I told her about the path of self destruction I was heading down for a little over 10 years. She told me it was completely understandable. I was still just a child even though I was 18 at the time, the adults I was suppose to trust betrayed me in the cruelest way possible. They left me emotionally broken in a world that couldn't possibly understand.
We talked about what happened at the agency. I told her about the time I said I wanted to keep my unborn child and they threatened to take me to court to take my child away from me because I had no right to raise her. They kept telling me I would be homeless, no one would help me and I would end up in one abusive relationship after another. Tears were running down my face, my friend sat there shocked. I told her they had me convinced there was nothing I could do...little did I realize at the time,
they had no right to my baby!!
My friend was trying to fight back the tears and she told me I had to forgive myself.
Forgive myself? How was I suppose to do that?
I forgave my mother after she apologized to me in 2006. She told me she had no idea back then what it would do to me to lose my child like that, what it would do to my family.
I forgave Ashley's father, my boyfriend all through High School. Every time we run into each other he always apologizes for treating me as shitty as he did when we were together and for cheating on me while I was pregnant and breaking up with me the day I came home from the hospital. (I secretly enjoy it when he tells me I was the best thing that had ever happened to him). I forgave him because he is now being paid back ten-fold and watching his misery honestly breaks my heart. He is holding onto to so much anger now it is really taking a toll on him...it's sad because he had so much potential.

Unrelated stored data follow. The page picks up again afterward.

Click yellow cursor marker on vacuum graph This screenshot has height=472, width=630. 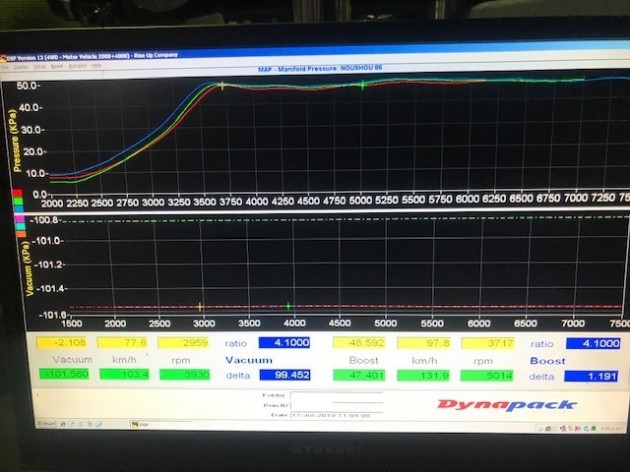click(200, 306)
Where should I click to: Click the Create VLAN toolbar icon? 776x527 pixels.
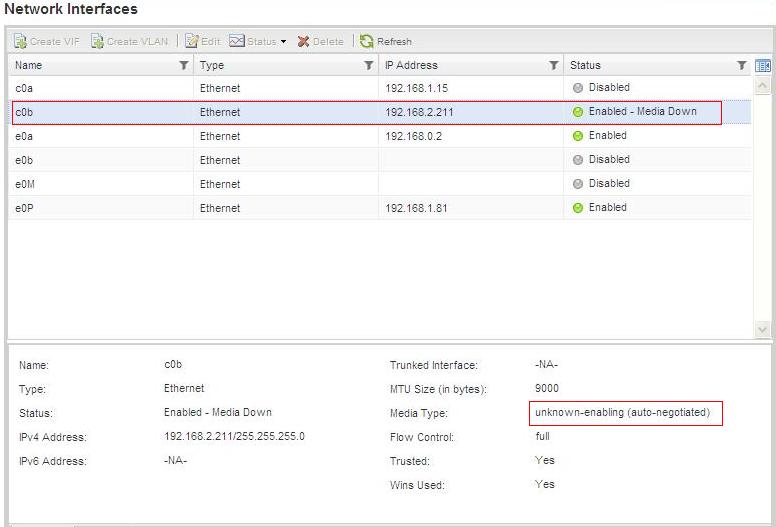(98, 41)
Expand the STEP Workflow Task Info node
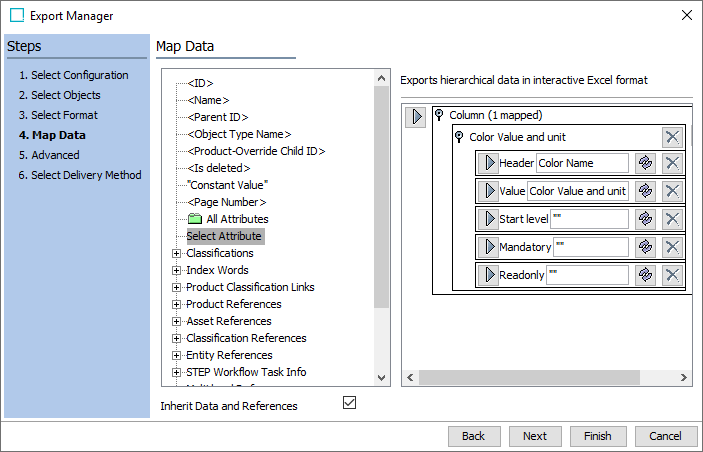Screen dimensions: 703x452 (x=177, y=373)
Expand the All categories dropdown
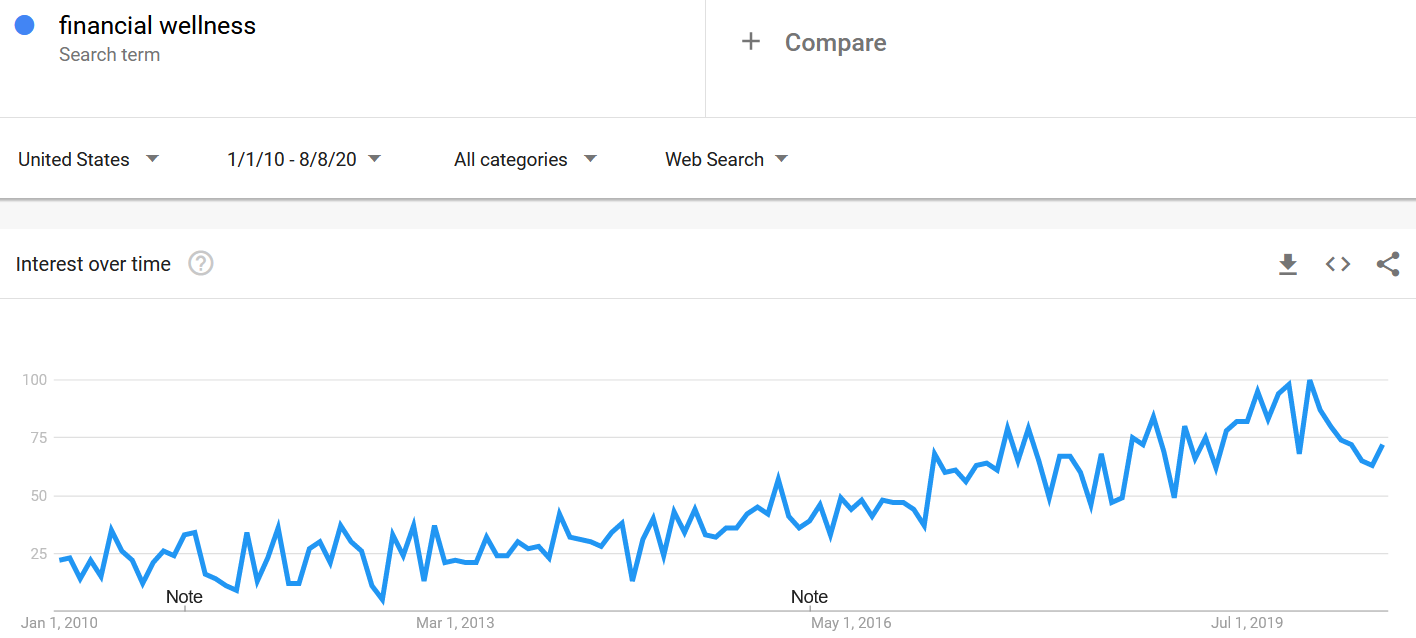 point(525,159)
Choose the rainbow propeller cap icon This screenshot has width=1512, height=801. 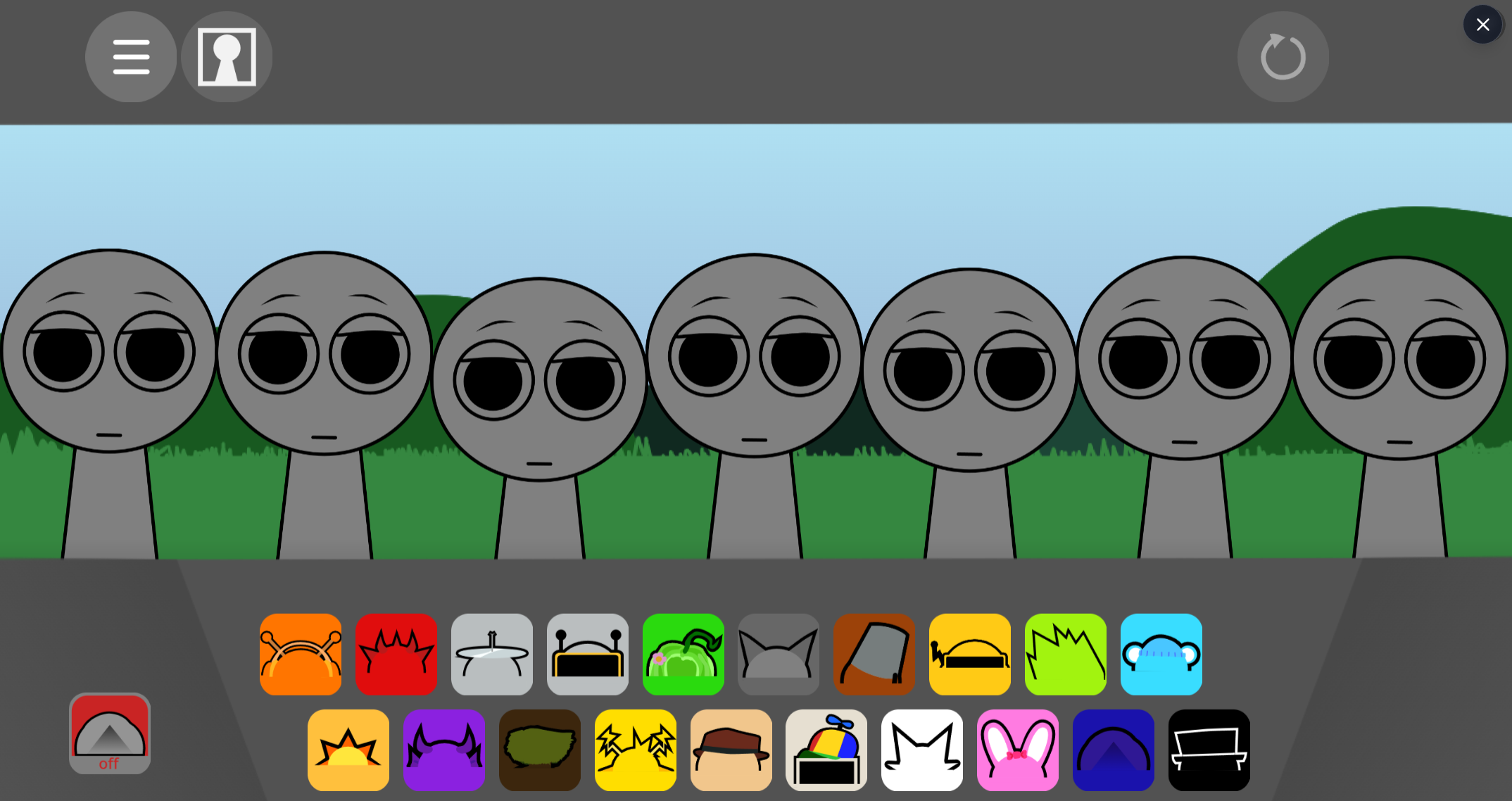point(826,750)
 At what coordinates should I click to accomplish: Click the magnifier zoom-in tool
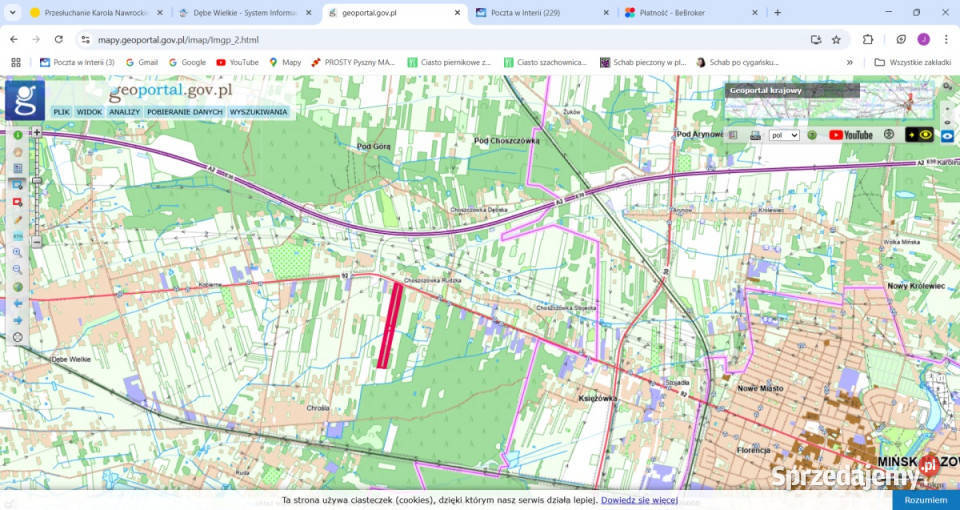coord(17,253)
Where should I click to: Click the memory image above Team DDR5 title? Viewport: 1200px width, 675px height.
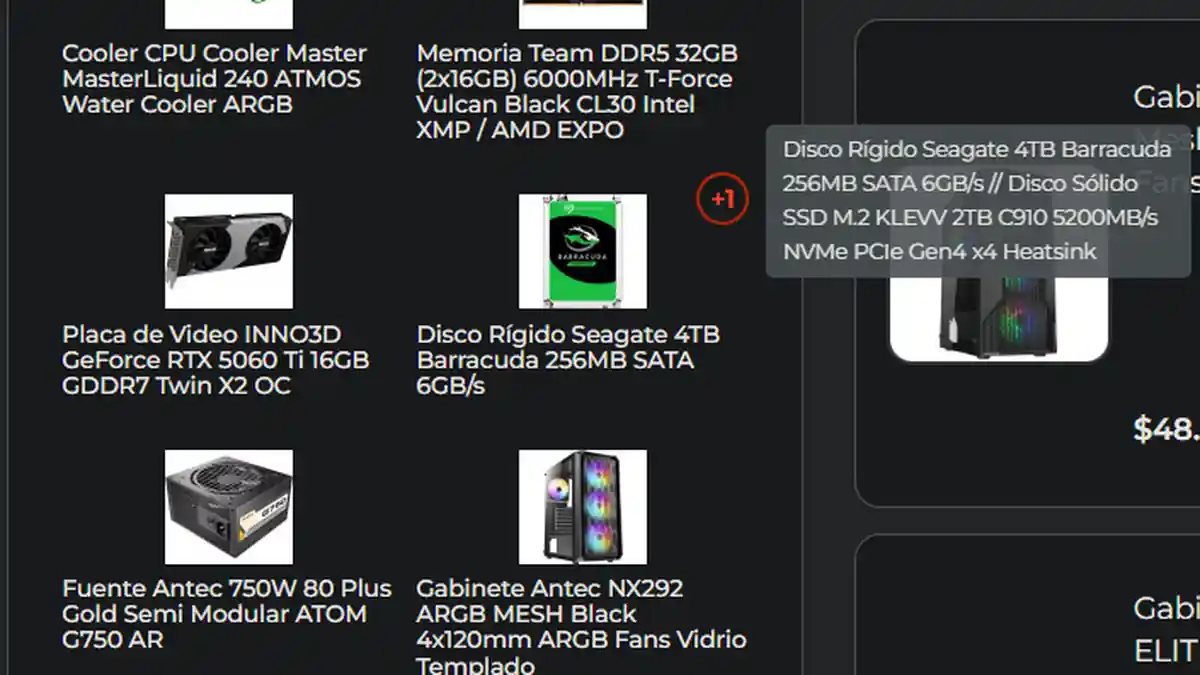pos(582,14)
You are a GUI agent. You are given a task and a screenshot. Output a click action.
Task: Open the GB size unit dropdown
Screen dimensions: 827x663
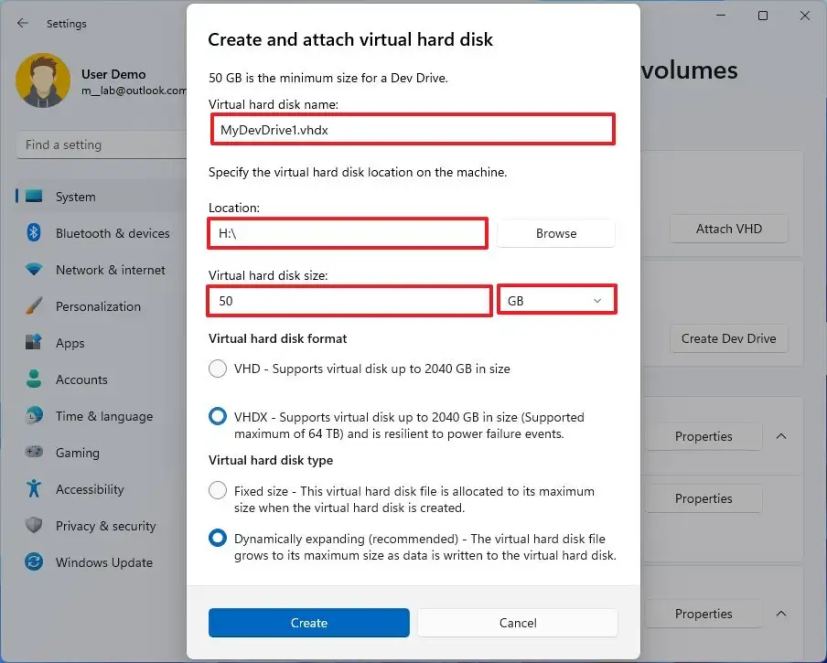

I don't think I can ever forgive the Adoption Counselor and all the cruel lies she told me to get my baby. I have washed my hands of her, Karma will come back on her for all the years she spent separating Mothers from their children.
These people were the key players in my life at the time. I forgave two of them and washed my hands of the third. So I asked my friend why do I need to forgive
myself?
I have been blessed with a wonderful second daughter, a husband who is supportive in his strange way, my Mother is now there for me when I need her and I have a huge supportive group of friends who are there for me with a shoulder to cry on, a box of kleenex or a strong drink during the month of July. I know what I go through in the days leading up to Ashley's birthday is not God punishing me. Yes, right now I am an emotional mess, but I know the light at the end of tunnel always shows up on July 24th.
My friend hugged me and told me I needed to forgive myself for signing that piece of paper, at the time everyone in my life lead me to believe there was no other option.
So how in the hell am I suppose to forgive myself for something that was completely out of my control??